A TRAJETÓRIA DE UMA POPULAÇÃO TRADICIONAL LITORÂNEA E SEU QUADRO ATUAL

Por: Samantha Prado

O quanto você sabe sobre a história local e da população tradicional que deu origem ao que hoje é seu destino de férias?

Os lugares onde muitos turistas passam dias relaxando diante de belas paisagens litorâneas já foi – e, em alguns casos, ainda é – lar de uma das mais antigas culturas de nosso país.

A cultura e narrativa caiçara continua sendo, de forma geral, muito silenciada – em especial pelas meras banalizações daqueles que os classificam como “índios”, uma forma de apontá-los como “não civilizados”. Entretanto, seguem resistindo contra a urbanização acelerada, aos excessos do turismo e aos projetos de grande empresários, a fim de preservar sua memória e seu ambiente natural.

MUNDO LITORÂNEO ALÉM DAS PRAIAS TURÍSTICAS
Denominam-se caiçaras os habitantes do litoral das regiões Sudeste e Sul do Brasil, formados a partir da miscigenação entre índios, brancos e negros.
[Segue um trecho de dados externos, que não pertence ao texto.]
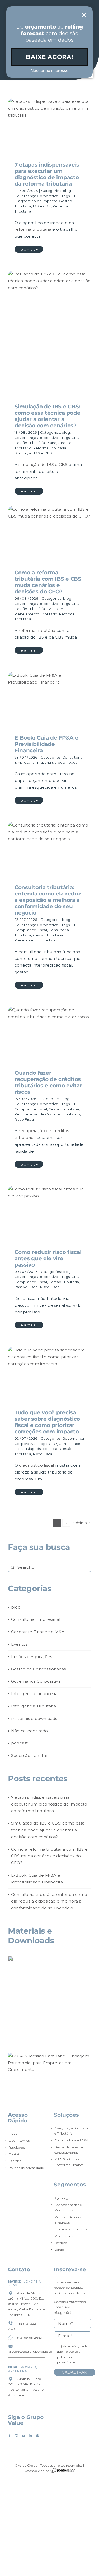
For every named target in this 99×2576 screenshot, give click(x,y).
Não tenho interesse (49, 70)
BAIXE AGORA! (49, 57)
Fazendo parte das culturas litorâneas nacionais, os caiçaras representam um forte elo entre o homem e seus recursos naturais, o que os configura como um exemplo de comunidade harmônica com seu ambiente – tendo em sua tradição a pesca artesanal, a agricultura, a caça, o extrativismo vegetal e o artesanato.

O termo caiçara nasce do tupi-guarani, da palavra “caa-içara”. Separadas, cada palavra sugere uma definição: caa significa galhos, paus; içara significa armadilha. A ideia advinda da junção seria algo como “armadilha de galhos”, referindo-se ao “cerco” feitos nas águas para capturar peixes – uma atividade típica das comunidades pescadoras tradicionais que viviam ao longo do litoral carioca, paulista e paranaense.

“O mundo caiçara era uma sociedade que trabalhava em suas roças e pescava para complementar suas necessidades básicas de sobrevivência” define a professora doutora Maria Luiza Marcilio, hoje docente na graduação de história da Universidade de São Paulo. Ela conta que há muito estudo concentrado na grande agricultura, no binômio entre senhores e escravos, e pouca atenção às populações litorâneas. “Pouco estudaram as realidades humanas que viverem em muitos dos seus interstícios litorâneos, dos roceiros, camponeses-lavradores e pescadores, os caiçaras.” Essa cultura foi estudada por ela no livro ‘Caiçara: terra e população’ (Edusp, 2ª edição, 2006), no qual calca suas falas sobre esse povo.

Apesar de ser uma cultura que viveu quase um século em parcial isolamento, hoje trava contatos cada vez maiores com o universo urbano. O surto de desenvolvimento continuado em suas áreas atendeu as duas grandes demandas econômicas regionais: portuária e turística. Muitas novidades oriundas dos novos contatos acabam por afetar tradições e o modo de vida dessa população. Contudo, ainda restam alguma áreas de persistência significativa da herança cultural tradicional caiçara, entre elas a Estação Ecológica Juréia Itatins – localizada no litoral sul paulista.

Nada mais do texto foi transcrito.